WORK TO DO » Present the stretch of records from the start through the line containing "tap(574, 122)" as a Markdown table with the columns Row and Line, numbering each row and leaving out blank lines.

INFORMATION GIVEN »
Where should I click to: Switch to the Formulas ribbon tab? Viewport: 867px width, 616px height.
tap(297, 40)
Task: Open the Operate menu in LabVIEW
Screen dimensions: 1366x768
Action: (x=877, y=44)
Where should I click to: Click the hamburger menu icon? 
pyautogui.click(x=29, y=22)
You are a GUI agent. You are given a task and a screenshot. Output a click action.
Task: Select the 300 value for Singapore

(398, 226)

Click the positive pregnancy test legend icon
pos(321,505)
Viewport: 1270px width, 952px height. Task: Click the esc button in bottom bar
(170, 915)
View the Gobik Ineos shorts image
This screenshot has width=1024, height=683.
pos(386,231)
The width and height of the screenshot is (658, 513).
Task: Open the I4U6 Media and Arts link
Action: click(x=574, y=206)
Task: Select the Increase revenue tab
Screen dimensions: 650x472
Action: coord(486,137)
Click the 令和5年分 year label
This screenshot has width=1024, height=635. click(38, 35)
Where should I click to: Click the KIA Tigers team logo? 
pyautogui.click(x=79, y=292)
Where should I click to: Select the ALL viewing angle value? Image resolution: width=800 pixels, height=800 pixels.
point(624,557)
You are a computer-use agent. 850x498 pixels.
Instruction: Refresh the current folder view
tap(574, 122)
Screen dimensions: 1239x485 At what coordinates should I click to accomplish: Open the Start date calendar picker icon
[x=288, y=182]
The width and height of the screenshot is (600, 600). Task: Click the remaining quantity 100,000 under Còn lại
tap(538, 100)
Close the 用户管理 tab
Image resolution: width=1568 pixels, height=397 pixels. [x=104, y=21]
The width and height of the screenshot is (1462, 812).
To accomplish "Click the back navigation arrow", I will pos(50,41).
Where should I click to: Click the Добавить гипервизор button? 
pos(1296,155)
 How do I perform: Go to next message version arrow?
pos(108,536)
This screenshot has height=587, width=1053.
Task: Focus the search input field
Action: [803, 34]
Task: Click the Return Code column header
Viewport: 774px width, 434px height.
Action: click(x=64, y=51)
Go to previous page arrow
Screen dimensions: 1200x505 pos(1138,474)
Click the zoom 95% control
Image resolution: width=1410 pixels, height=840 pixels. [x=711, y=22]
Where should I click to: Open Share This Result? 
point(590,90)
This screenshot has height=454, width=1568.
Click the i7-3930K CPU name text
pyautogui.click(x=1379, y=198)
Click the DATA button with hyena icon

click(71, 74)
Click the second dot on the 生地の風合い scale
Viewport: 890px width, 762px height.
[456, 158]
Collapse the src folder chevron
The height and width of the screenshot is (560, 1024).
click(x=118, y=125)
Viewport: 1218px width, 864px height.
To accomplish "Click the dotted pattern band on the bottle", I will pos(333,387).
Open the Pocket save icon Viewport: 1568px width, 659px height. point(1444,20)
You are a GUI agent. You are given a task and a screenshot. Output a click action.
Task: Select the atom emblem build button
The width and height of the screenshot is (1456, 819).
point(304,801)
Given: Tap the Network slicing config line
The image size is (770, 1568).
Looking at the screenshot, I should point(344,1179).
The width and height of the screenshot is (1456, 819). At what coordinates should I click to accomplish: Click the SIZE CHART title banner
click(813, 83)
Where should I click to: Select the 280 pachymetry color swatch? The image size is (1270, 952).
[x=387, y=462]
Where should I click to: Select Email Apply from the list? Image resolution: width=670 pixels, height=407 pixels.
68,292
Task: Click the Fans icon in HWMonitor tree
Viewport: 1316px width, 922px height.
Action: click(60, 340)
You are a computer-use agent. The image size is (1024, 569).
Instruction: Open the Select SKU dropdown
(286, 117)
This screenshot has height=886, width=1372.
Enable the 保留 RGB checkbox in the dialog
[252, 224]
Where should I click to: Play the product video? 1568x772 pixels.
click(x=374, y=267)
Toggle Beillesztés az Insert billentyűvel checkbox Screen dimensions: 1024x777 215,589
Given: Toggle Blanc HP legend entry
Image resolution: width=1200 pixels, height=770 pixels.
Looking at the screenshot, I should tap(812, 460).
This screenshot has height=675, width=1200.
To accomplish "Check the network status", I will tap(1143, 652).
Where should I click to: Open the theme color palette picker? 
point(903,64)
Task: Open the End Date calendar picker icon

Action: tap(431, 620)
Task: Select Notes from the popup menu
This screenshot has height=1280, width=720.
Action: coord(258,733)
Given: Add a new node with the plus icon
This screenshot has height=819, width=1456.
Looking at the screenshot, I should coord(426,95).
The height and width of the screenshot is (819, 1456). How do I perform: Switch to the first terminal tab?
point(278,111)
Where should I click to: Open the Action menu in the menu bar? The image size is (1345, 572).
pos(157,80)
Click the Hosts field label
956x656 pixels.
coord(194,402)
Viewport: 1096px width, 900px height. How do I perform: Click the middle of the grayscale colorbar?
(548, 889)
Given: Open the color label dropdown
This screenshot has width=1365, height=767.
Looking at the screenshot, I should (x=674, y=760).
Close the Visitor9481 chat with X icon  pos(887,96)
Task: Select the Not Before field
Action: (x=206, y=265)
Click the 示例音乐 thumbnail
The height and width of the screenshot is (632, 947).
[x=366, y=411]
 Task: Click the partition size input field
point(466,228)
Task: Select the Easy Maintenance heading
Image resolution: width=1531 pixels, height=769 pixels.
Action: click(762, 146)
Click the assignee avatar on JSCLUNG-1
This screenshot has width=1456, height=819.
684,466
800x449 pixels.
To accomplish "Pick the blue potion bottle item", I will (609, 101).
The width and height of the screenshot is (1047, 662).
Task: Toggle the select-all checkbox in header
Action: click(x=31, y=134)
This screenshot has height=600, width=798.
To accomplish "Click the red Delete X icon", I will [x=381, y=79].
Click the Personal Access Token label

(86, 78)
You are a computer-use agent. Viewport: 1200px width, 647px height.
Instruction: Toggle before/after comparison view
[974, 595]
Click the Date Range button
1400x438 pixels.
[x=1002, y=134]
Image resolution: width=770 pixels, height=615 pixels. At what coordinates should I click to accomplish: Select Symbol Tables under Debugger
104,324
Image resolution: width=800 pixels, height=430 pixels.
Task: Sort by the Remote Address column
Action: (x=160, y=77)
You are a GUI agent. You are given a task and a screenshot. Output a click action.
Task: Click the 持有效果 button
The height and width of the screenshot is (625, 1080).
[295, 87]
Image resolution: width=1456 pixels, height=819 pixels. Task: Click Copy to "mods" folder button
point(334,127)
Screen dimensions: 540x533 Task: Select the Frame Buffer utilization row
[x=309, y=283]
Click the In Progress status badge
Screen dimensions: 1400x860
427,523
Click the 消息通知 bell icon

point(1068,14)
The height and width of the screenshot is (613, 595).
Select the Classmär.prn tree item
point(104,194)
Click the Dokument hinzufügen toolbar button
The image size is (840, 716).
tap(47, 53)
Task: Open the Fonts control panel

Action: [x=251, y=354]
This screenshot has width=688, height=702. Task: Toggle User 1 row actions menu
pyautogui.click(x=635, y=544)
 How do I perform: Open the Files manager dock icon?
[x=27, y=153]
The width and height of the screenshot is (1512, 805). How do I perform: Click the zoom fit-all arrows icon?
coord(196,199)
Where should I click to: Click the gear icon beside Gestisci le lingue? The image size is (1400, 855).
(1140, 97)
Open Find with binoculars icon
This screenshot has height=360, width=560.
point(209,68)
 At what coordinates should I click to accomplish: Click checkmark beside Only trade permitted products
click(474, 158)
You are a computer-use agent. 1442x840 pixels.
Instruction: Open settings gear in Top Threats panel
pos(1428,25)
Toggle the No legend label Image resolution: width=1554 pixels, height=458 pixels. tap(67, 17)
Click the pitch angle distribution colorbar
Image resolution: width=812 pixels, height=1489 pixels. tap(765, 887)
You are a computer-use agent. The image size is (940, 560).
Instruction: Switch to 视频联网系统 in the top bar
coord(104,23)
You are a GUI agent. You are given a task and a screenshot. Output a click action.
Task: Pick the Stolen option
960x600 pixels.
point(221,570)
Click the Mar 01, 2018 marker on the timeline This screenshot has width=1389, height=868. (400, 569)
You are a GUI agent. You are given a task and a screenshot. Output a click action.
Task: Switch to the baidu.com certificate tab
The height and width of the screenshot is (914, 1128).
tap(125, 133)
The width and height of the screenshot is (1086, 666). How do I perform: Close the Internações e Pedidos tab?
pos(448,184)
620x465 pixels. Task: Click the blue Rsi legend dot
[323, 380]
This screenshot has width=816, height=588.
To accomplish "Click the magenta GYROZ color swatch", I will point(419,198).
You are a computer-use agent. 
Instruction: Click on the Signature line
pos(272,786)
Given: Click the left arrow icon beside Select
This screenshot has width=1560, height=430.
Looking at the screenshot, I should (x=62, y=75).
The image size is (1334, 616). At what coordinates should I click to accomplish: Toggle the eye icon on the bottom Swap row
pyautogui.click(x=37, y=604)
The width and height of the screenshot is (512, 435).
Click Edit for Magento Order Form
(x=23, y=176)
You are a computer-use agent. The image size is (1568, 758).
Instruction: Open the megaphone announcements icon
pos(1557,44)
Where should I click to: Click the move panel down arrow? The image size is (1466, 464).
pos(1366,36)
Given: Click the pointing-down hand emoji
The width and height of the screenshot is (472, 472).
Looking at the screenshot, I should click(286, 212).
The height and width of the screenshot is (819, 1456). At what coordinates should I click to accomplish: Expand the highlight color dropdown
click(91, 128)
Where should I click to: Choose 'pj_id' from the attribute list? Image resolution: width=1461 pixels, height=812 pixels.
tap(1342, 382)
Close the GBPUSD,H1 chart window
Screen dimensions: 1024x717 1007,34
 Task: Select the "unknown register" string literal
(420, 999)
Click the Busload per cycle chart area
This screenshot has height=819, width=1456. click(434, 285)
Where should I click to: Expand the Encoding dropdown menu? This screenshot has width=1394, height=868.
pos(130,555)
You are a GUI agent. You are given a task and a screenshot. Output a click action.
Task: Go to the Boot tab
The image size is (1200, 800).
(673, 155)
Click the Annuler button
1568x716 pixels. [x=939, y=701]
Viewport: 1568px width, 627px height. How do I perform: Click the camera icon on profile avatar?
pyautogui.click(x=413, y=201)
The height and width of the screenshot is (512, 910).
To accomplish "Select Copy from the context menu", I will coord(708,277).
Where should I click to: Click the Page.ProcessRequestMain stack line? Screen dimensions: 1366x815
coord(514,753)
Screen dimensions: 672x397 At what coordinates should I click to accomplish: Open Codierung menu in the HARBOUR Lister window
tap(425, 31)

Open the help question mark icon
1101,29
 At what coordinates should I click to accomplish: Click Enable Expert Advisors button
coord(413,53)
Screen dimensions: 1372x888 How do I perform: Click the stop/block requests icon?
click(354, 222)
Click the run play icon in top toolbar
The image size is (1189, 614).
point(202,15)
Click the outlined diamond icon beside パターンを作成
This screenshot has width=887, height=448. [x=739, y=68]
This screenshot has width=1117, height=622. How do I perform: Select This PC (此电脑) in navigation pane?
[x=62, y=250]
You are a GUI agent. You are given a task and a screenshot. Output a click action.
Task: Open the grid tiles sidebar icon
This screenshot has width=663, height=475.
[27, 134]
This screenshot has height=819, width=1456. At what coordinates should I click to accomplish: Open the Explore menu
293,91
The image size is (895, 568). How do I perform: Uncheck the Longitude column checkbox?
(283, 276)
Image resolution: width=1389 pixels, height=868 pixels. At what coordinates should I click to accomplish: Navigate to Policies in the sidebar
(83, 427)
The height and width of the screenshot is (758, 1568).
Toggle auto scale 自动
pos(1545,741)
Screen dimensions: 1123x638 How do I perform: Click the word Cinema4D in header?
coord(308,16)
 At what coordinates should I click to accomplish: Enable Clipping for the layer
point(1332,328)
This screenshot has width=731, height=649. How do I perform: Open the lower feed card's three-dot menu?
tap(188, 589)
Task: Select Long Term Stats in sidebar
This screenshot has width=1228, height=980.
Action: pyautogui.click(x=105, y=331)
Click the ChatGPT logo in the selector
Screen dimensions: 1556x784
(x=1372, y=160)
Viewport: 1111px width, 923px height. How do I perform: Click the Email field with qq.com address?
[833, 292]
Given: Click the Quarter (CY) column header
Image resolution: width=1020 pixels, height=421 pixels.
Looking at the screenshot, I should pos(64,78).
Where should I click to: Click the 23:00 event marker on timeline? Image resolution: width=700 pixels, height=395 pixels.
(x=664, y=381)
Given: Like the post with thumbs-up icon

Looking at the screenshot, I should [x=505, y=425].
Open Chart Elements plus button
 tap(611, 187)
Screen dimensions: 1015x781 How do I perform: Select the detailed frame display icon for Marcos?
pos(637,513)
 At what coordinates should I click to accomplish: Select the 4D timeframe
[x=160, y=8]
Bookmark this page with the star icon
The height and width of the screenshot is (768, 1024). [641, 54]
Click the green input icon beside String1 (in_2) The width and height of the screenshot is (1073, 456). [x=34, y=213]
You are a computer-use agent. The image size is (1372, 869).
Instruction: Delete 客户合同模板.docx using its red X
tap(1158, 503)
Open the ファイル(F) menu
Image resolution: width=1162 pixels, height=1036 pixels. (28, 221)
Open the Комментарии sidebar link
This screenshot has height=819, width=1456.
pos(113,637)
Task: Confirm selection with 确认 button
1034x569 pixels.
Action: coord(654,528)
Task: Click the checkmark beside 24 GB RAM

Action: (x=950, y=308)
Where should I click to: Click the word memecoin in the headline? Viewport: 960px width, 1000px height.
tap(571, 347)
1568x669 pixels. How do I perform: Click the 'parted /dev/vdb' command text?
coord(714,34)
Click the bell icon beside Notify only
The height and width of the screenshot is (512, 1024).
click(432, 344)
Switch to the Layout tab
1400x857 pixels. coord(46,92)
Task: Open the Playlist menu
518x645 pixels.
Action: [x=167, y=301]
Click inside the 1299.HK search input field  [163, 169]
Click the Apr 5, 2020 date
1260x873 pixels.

SOLUTION BELOW »
| Row | Line |
|---|---|
| 1 | Where should I click to: Switch to the Formulas ribbon tab? Viewport: 867px width, 616px height. |
| 2 | tap(297, 40) |
| 3 | Task: Open the Operate menu in LabVIEW |
| 4 | Screen dimensions: 1366x768 |
| 5 | Action: (x=877, y=44) |
| 6 | Where should I click to: Click the hamburger menu icon?  |
| 7 | pyautogui.click(x=29, y=22) |
| 8 | You are a GUI agent. You are given a task and a screenshot. Output a click action. |
| 9 | Task: Select the 300 value for Singapore |
| 10 | (398, 226) |
| 11 | Click the positive pregnancy test legend icon |
| 12 | pos(321,505) |
| 13 | Viewport: 1270px width, 952px height. Task: Click the esc button in bottom bar |
| 14 | (170, 915) |
| 15 | View the Gobik Ineos shorts image |
| 16 | This screenshot has width=1024, height=683. |
| 17 | pos(386,231) |
| 18 | The width and height of the screenshot is (658, 513). |
| 19 | Task: Open the I4U6 Media and Arts link |
| 20 | Action: click(x=574, y=206) |
| 21 | Task: Select the Increase revenue tab |
| 22 | Screen dimensions: 650x472 |
| 23 | Action: coord(486,137) |
| 24 | Click the 令和5年分 year label |
| 25 | This screenshot has width=1024, height=635. click(38, 35) |
| 26 | Where should I click to: Click the KIA Tigers team logo?  |
| 27 | pyautogui.click(x=79, y=292) |
| 28 | Where should I click to: Select the ALL viewing angle value? Image resolution: width=800 pixels, height=800 pixels. |
| 29 | point(624,557) |
| 30 | You are a computer-use agent. 850x498 pixels. |
| 31 | Instruction: Refresh the current folder view |
| 32 | tap(574, 122) |